Document section –

“We were going to Cuba, and Mr. Laquis’ father said: ‘No, you are going to Trinidad. English law.’ So, he write a letter to Mr. Ayoub Sabga, saying, ‘Mr. Sabga, this family coming, we know them, I want you to look after them! I was having my first boy on the travel, on the ship, when we were in the Madeira water. I was 16. We come to Marseilles but I couldn’t have time to have the baby over there, so he was born on the ship. In Trinidad, ship stay far away in deep water, so you had a boat to bring us on the land. So they came to meet us, Mr. Abdou Sabga, and Ayoub Sabga. Only seven days I have the baby! They wanted me to go down a big ladder, and when Ayoub Sabga come, he said: ‘What is that?’ My husband said: ‘My wife had a baby.’ So Ayoub Sabga said: ‘Well, this will be my godchild.’”
Rahmé Hajal’s memories, so similar to the memories of virtually all the Arabs who came to these islands at the beginning of the twentieth century, contains a story of choice. To leave the ancestral village in Syria or to stay. To go to America, and the entire continent was America, was to take a monumental leap into the unknown. It also contains the essence of the community’s success in Trinidad and Tobago, the help and support that were so readily given to the immigrants by those who had come before. Yet, these survivors of another crossing, notwithstanding the drawbacks of language and poverty, loneliness and alienation, and against the backdrop of the worldwide recession that was crippling growth and progress at the end of the Great War, were able to survive, put down roots and prosper in a strange land.
They came mostly from the mountain villages and hamlets of south-western Syria, from Anaz, Ish Shooha, Bsas, Shmeisi and the valley of the Christians. They were all Christian: Greek Orthodox from Syria, and Lebanese Christians belonging mostly to the Maronite Catholic Church.
Rose Abraham remembers that she was born in Lebanon, “. . . near to where the big ruins are. I went to a school called St. Joseph de l’Apparition. My parents ran a silk factory.” They were forced to leave because of the introduction of artificial silk. Anthony Sabga recalls, “I came to Port of Spain at a critical time in the life of any child. I was seven years old . . . Because of the language barrier, I faltered in school and never caught up.” Yet today Anthony Sabga, now at the great age of ninety-two, is one of the Caribbean’s foremost industrialists.
One of the earliest immigrants to Trinidad was Elias Ibrahim Galy. His family lived in the town of Macheta Azar, Tel Kalah, in Syria. Galy was born in 1889. At the age of 21, he left his elder brother, his three sisters and his parents and came to Trinidad. He came from an environment where trade and commerce had flourished for hundreds, if not thousands, of years. Trading ran in his veins. Elias Galy and his friend Elias Abraham Aboud were bound for the French islands, this because they had a little French. They, however, overslept, Albert Hadeed believes that they had been seasick, and were not discovered until the ship had arrived in Port of Spain. Coming ashore, they wandered into the city and discovered that many of its merchants spoke French and that the coffee was delicious. They missed the boat’s departure, stayed on and became peddlers. The French merchant who had first befriended them gave them matches to sell, cards of pins, coloured thread and buttons. They travelled across the country to small towns with strange names like Tunapuna, Arouca, Chaguanas, Arima. When their goods were not sold out on the market days, they slept in railway stations or beneath awnings and the following day went from house to house. These were men without wives. But, not for long.

Information shown –

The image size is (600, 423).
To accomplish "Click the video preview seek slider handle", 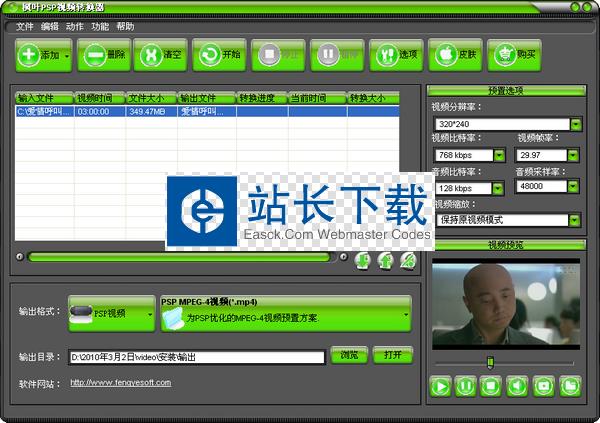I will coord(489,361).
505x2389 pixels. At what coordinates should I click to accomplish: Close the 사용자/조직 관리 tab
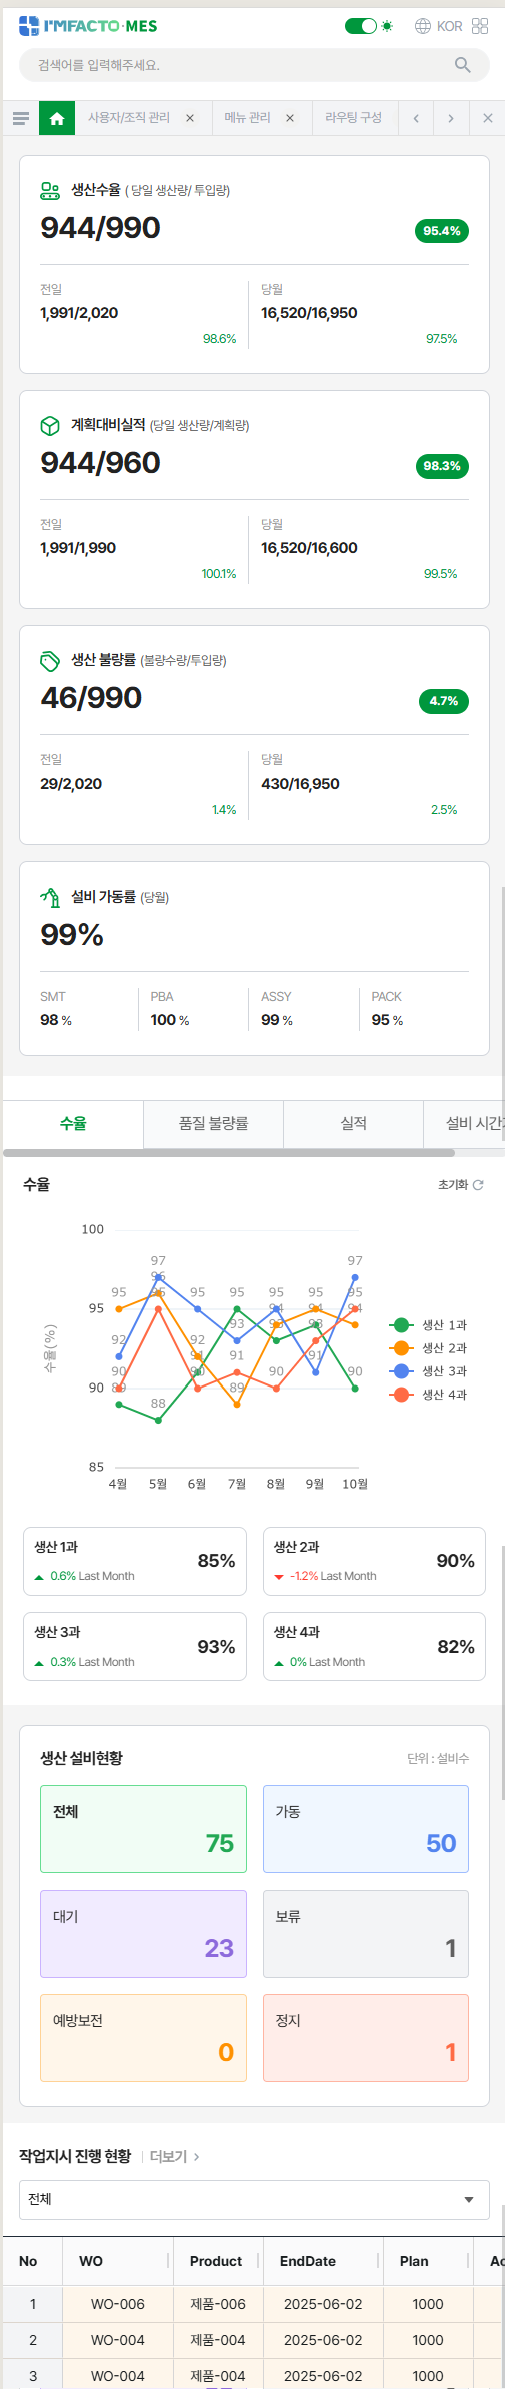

Problem details – In the account of Arab immigrants to Trinidad, where were Elias Galy and Elias Abraham Aboud originally headed? The data has no connection to the text about Arab immigrants in Trinidad.

Exercise output – They were bound for the French islands.